Trecho do texto |
Entre os aproximadamente 19 mil títulos disponíveis, não faltam opções. O acervo inclui livros de todo tipo e, segundo Evando, raridades como um Dicionário de Quimbundo, os discursos de Rui Barbosa em Haia e a obra “Questões Vigentes”, do patrono Tobias Barreto. “Temos até mesmo livros de todas as religiões, porque a minha crença não tem nada a ver com a biblioteca”. Árvores, galinhas e abelhas garantem o ar bucólico do lugar e dão a deixa para Evando ensinar mais uma lição: “É uma biblioteca viva, como deveriam ser todas as outras”.
A biblioteca tem servido também como referência para a realização de uma série de atividades com a comunidade. São feijoadas e saraus literários, um concurso de poesia que resultou em um CD – ainda à espera de patrocínio para ser lançado – e um livro contando a história de Vila da Penha produzido e ilustrado por seus moradores. Livro que, também por falta de recursos, não pôde ser editado, mas está à disposição do público na biblioteca. “Há uma carência muito grande de bibliotecas no Rio de Janeiro. E elas têm uma série de burocracias que fazem as pessoas se distanciarem dos livros. Aqui não tem nada disso. Já atendemos cerca de 15 mil pessoas e não existe nenhuma formalidade. A pessoa deixa o nome, o endereço e o nome do livro que pegou. Mais nada. É uma maneira de mudar essa mentalidade brasileira de não gostar de livros”, explica.

Itens guardados

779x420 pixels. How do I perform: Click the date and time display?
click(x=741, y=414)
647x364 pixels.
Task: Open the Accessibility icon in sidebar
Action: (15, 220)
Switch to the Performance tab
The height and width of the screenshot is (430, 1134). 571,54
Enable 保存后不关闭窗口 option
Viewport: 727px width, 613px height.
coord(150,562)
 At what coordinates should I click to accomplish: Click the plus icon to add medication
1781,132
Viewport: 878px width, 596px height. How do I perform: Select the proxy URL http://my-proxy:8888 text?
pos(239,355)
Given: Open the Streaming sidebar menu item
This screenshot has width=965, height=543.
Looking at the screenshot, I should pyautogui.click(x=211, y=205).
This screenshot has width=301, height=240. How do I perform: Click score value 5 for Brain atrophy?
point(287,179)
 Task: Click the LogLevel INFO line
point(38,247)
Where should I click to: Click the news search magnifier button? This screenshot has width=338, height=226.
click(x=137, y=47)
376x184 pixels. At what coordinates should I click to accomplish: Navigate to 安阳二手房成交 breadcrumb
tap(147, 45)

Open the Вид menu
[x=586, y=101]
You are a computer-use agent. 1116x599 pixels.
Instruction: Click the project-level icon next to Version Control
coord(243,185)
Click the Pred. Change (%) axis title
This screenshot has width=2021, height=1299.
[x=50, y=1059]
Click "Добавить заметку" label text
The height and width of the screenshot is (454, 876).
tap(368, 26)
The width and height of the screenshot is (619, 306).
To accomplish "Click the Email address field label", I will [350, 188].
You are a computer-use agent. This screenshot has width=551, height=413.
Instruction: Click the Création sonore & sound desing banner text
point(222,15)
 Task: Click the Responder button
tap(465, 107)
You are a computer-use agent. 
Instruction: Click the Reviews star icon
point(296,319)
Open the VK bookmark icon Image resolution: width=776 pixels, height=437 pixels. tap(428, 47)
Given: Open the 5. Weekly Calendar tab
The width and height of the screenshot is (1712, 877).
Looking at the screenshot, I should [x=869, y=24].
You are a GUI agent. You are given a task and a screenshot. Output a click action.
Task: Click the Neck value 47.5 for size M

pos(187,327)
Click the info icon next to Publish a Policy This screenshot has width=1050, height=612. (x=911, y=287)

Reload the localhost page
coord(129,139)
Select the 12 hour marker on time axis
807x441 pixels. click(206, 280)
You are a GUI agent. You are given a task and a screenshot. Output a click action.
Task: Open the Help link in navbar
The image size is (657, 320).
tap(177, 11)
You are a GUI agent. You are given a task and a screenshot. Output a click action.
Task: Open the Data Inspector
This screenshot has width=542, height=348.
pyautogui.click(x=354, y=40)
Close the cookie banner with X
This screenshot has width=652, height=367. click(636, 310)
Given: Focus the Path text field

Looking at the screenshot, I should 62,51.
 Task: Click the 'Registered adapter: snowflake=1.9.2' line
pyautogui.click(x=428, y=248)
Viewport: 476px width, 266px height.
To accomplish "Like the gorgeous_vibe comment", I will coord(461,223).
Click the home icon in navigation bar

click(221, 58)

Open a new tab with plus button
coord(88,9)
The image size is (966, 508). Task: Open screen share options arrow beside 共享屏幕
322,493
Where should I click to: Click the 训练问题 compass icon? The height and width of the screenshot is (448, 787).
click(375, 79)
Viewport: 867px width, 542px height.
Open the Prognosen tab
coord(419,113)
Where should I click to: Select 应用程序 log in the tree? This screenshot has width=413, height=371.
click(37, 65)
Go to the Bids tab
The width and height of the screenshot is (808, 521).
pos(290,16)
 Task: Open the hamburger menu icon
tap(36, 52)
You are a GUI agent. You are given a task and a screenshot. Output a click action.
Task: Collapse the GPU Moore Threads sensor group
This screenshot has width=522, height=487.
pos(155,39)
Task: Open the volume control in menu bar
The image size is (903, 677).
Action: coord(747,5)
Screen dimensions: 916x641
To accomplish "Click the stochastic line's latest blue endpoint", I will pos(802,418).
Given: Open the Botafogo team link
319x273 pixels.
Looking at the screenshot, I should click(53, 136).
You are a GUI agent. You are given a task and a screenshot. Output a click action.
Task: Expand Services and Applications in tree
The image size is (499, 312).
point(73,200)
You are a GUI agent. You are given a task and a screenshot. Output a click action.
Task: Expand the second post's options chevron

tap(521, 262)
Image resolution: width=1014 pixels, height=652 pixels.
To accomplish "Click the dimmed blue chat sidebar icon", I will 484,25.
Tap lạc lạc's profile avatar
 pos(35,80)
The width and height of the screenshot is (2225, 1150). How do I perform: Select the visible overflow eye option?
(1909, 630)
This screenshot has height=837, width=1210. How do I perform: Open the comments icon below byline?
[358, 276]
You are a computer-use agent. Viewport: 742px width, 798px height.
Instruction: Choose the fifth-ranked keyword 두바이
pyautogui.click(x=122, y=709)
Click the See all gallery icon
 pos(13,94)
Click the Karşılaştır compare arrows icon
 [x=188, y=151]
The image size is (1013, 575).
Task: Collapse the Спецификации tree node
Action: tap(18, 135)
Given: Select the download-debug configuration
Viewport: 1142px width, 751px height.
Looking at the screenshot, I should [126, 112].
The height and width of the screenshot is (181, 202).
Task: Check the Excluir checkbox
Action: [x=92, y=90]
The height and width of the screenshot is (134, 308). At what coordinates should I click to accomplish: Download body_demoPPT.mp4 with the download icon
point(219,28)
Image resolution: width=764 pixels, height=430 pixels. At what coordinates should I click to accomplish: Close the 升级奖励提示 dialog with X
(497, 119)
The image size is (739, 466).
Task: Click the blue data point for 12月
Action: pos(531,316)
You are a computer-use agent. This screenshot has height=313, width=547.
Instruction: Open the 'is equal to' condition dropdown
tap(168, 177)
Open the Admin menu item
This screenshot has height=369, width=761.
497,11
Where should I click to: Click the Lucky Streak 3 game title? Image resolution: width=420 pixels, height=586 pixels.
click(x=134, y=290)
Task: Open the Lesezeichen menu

Exercício proposto |
Retome o texto sobre a biblioteca de Vila da Penha logo depois da última frase e continue escrevendo.

Resultado |
Evando, pelo menos, está fazendo a parte dele. E criando uma legião de seguidores, como o pastor Nivaldino Bastos, que reuniu um acervo de quase 10 mil livros – principalmente livros didáticos e enciclopédias – na Igreja Batista de Irajá, também no Rio. Além da Biblioteca Comunitária Lima Barreto, o pastor mantém cursos pré-vestibulares. A bem-sucedida experiência do pedreiro de Vila da Penha também foi o estímulo maior para dois outros projetos. Um deles ainda está em fase embrionária, mas deve ganhar vida própria até o final do ano – se tudo correr como espera o corretor Flávio Rezende, que abriga cerca de 4 mil livros no porão de sua casa, em Neves, no município de São Gonçalo (RJ). “Nossa comunidade é muito pobre. Estamos precisando de material de construção e de estantes para colocar os livros em ordem. Precisamos concluir também a reforma do local, que eu espero que esteja pronto até o final de dezembro”, diz ele, ansioso.
O espaço já foi batizado – Biblioteca Comunitária Machado de Assis – e está funcionando informalmente. Segundo Flávio, seu gosto pelos livros surgiu ainda criança, com a admiração que nutria pelo trabalho da mãe – professora autodidata que ajudou a educar várias pessoas da comunidade. “Isso sempre me motivou, sempre achei que ela fazia um trabalho muito bonito. Há uns três ou quatro anos, tive a idéia de fazer a biblioteca. É difícil, porque eu também preciso me dedicar ao meu trabalho e à família, mas estamos conseguindo. O Evando me incentivou e orientou, me deu alguns livros e assim comecei. A coisa foi andando devagar, mas está dando certo”, comemora.
Com uma variedade em livros didáticos, enciclopédias, literatura estrangeira e em língua portuguesa, Flávio Rezende espera suprir parte da deficiência das escolas públicas, que, segundo ele, “não têm um acervo muito bom”. Além disso, prossegue, o município tem uma única biblioteca comunitária. Ele pretende ainda promover cursos de alfabetização e pré-vestibulares, para realizar o sonho de tirar jovens das ruas. Se faltam recursos, sobra disposição: “Quando ficar tudo pronto, quero ir de casa em casa na comunidade para explicar a intenção da biblioteca e acredito que muita gente vai querer ajudar”.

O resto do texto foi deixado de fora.